The implementation follows that of CP Flow.
- __init__(net: NN)[source]¶
Create wrapper around hessQuik network.
- Parameters:
net (hessQuik.networks.NN) – hessQuik network
- forward(x: torch.Tensor, do_gradient: bool = False, do_Hessian: bool = False, **kwargs) Tuple[torch.Tensor, Optional[torch.Tensor], Optional[torch.Tensor]] [source]¶
Forward propagate through the hessQuik network without computing derivatives.
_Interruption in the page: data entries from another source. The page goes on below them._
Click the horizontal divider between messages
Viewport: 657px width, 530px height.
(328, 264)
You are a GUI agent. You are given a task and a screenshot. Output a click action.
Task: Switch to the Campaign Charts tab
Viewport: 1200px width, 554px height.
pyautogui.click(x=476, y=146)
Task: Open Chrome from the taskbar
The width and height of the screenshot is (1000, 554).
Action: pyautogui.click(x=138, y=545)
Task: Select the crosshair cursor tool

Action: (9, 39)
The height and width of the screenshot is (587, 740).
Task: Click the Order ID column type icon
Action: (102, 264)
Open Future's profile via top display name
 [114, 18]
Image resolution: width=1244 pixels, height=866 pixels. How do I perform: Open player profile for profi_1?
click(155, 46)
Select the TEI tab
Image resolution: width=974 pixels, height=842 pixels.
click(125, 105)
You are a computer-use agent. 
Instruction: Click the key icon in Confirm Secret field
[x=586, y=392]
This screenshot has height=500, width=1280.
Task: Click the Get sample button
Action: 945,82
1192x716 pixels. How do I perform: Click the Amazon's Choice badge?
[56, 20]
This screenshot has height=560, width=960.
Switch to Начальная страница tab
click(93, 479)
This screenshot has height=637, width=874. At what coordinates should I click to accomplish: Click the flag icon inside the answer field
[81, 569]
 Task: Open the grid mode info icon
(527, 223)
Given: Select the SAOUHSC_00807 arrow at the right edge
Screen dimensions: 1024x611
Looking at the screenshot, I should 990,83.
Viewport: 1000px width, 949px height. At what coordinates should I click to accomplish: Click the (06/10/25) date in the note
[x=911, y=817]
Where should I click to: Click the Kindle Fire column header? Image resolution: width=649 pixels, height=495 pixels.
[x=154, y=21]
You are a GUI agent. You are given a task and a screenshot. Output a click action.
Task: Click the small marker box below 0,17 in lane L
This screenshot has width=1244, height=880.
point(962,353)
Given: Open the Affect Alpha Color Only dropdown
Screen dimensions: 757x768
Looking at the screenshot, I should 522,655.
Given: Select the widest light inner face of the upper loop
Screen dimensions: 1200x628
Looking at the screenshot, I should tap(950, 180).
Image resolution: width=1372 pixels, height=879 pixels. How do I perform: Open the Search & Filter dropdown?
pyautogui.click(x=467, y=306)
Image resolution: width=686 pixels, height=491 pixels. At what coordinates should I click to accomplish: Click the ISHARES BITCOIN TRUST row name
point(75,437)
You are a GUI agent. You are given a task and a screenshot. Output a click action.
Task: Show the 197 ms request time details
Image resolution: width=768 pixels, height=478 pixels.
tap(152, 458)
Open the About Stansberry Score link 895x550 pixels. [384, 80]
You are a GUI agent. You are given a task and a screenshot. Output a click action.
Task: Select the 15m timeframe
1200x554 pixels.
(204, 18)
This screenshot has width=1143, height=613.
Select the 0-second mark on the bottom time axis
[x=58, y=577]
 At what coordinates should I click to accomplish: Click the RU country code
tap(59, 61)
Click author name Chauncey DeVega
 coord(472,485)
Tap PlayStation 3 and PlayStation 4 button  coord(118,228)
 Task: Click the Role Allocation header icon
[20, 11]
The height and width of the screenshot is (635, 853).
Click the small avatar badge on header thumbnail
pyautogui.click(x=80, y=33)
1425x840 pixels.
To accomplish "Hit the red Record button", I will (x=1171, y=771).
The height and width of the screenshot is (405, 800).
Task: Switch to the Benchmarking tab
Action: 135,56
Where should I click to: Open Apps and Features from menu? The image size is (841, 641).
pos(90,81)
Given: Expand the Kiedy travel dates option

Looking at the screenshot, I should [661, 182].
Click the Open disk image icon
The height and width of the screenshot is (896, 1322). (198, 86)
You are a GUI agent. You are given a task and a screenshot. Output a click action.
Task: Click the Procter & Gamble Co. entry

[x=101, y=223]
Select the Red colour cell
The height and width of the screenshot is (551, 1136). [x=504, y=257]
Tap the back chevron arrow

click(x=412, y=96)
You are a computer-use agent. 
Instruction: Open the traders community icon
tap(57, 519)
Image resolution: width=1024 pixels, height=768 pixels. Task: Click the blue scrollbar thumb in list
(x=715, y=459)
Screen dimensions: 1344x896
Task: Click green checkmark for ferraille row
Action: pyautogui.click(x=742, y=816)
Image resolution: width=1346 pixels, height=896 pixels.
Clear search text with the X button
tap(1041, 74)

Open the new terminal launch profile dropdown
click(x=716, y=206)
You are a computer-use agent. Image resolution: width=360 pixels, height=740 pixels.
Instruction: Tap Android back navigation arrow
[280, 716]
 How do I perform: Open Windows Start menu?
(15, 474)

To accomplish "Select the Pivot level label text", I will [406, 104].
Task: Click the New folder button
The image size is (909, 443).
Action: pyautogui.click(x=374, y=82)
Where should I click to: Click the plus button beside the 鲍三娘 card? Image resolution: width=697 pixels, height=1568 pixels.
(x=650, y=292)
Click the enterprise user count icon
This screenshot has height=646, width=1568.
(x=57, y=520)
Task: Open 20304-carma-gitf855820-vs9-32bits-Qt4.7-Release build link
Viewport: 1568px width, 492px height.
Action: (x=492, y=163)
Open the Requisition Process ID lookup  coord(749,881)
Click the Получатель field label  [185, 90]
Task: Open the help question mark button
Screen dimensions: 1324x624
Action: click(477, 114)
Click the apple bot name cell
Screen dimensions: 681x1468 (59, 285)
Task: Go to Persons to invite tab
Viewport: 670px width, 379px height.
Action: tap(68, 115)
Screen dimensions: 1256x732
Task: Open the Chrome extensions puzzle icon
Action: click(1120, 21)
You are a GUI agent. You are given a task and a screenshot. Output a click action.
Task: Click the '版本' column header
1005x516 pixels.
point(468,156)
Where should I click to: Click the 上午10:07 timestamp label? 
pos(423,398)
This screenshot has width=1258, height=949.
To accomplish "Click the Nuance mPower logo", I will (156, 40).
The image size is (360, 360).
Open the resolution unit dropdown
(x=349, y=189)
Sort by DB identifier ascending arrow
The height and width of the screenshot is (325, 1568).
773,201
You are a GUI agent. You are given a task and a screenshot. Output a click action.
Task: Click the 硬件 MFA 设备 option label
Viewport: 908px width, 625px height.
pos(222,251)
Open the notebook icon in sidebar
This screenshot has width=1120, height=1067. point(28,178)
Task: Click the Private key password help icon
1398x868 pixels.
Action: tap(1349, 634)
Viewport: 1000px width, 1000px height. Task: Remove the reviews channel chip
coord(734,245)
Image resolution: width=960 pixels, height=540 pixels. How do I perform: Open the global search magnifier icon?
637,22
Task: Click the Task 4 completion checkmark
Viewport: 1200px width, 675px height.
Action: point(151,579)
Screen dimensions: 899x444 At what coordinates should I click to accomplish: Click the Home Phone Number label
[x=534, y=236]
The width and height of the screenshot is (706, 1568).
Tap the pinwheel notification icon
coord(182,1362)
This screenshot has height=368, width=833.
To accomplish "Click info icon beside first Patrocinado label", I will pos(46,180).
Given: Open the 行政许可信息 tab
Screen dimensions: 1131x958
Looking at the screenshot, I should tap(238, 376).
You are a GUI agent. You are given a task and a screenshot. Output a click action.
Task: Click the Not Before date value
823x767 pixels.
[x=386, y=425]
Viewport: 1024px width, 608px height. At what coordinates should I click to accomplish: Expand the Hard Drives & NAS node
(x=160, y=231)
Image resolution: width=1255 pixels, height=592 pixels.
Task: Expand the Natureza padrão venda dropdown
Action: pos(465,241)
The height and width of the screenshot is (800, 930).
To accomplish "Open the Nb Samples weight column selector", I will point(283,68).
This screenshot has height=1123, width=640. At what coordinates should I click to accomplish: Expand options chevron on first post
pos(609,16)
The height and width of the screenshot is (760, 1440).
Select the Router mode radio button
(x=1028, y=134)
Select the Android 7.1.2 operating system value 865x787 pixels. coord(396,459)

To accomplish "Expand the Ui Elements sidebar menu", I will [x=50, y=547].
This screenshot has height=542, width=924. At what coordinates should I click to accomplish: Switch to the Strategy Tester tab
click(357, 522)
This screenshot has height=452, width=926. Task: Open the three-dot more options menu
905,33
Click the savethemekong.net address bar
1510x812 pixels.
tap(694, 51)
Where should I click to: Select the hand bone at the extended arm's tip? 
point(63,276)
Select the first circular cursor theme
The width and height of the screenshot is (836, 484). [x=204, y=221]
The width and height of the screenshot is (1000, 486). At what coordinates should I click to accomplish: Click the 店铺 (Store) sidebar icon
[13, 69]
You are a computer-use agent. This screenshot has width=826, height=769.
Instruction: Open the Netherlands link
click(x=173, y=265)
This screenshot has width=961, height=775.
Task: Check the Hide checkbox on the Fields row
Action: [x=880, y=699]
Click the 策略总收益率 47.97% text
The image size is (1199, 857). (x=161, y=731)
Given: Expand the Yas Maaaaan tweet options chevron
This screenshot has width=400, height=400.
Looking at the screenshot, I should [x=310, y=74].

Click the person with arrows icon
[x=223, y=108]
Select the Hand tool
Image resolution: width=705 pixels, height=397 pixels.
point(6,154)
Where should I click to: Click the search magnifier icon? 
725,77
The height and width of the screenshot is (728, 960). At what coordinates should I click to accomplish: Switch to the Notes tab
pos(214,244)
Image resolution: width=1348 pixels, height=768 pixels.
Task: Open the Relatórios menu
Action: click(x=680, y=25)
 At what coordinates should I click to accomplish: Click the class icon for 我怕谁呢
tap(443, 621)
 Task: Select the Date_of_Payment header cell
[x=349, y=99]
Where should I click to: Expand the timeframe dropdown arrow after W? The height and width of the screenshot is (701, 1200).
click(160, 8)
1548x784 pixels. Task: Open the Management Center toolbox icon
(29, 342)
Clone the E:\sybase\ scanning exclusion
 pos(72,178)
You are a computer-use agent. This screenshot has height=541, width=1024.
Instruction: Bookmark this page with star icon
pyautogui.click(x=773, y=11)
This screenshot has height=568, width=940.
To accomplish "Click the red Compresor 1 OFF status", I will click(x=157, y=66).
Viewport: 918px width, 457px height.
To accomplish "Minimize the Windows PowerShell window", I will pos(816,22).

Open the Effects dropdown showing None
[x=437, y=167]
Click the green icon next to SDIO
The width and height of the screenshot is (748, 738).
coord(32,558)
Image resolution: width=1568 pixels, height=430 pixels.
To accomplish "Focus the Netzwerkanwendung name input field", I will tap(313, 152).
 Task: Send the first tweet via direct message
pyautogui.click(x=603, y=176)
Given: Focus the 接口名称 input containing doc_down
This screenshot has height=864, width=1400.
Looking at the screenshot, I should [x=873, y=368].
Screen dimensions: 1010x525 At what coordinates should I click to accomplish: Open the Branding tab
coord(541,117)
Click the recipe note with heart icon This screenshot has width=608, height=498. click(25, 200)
Then, use automatic differentiation to compute derivatives using
torch.autograd.grad
.
- class NNPytorchHessian(*args: Any, **kwargs: Any)[source]¶
Bases:
Module
Compute the derivatives of a network using Pytorch’s Hessian functional.
- __init__(net)[source]¶
Create wrapper around hessQuik network.
- Parameters:
net (hessQuik.networks.NN) – hessQuik network
- forward(x: torch.Tensor, do_gradient: bool = False, do_Hessian: bool = False, **kwargs) Tuple[torch.Tensor, Optional[torch.Tensor], Optional[torch.Tensor]] [source]¶
Forward propagate through the hessQuik network without computing derivatives. Then, use automatic differentiation to compute derivatives using
torch.autograd.functional.hessian
.
Fully Connected Network¶
- class fullyConnectedNN(*args: Any, **kwargs: Any)[source]¶
Bases:
NN
Fully-connected network where every layer is a single layer. Let \(u_0 = x\) be the input into the network. The construction is of the form
\[\begin{split}\begin{align} u_1 &= \sigma(K_1 u_0 + b_1)\\ u_2 &= \sigma(K_2 u_1 + b_2)\\ &\vdots \\ u_{\ell} &= \sigma(K_{\ell} u_{\ell-1} + b_{\ell}) \end{align}\end{split}\]where \(\ell\) is the number of layers. Each vector of features \(u_i\) is of size \((n_s, n_i)\) where \(n_s\) is the number of samples and \(n_i\) is the dimension or width of the hidden features on layer \(i\). Users choose the widths of the network and the activation function \(\sigma\).
ICNN Network¶
- class ICNN(*args: Any, **kwargs: Any)[source]¶
Bases:
NN
Input Convex Neural Networks (ICNN) were proposed in the paper Input Convex Neural Networks by Amos, Xu, and Kolter. The network is constructed such that it is convex with respect to the network inputs \(x\). It is constructed via
\[\begin{split}\begin{align} u_1 &= \sigma(K_1 x + b_1)\\ u_2 &= \sigma(L_2^+ u_1 + K_2 x + b_2)\\ &\vdots\\ u_{\ell} &= \sigma(L_{\ell}^+ u_{\ell-1} + K_{\ell} x + b_{\ell}) \end{align}\end{split}\]where \(\ell\) is the number of layers. Here, \((\cdot)^+\) is a function that forces the matrix to have only nonnegative entries. The activation function \(\sigma\) must be convex and non-decreasing.
Residual Neural Network¶
- class resnetNN(*args: Any, **kwargs: Any)[source]¶
Bases:
NN
Residual neural networks (ResNet) were popularized in the paper Deep Residual Learning for Image Recognition by He et al. Here, every layer is a single layer plus a skip connection. Let \(u_0\) be the input into the ResNet. The construction is of the form
\[\begin{split}\begin{align} u_1 &= u_0 + h\sigma(K_1 u_0 + b_1)\\ u_2 &= u_1 + h\sigma(K_2 x + b_2)\\ &\vdots \\ u_{\ell} &= u_{\ell-1} + h\sigma(K_{\ell} u_{\ell-1} + b_{\ell}) \end{align}\end{split}\]where \(\ell\) is the number of layers, called the depth of the network. Each vector of features \(u_i\) is of size \((n_s, w)\) where \(n_s\) is the number of samples and \(w\) is the width of the network. Users choose the width and depth of the network and the activation function \(\sigma\).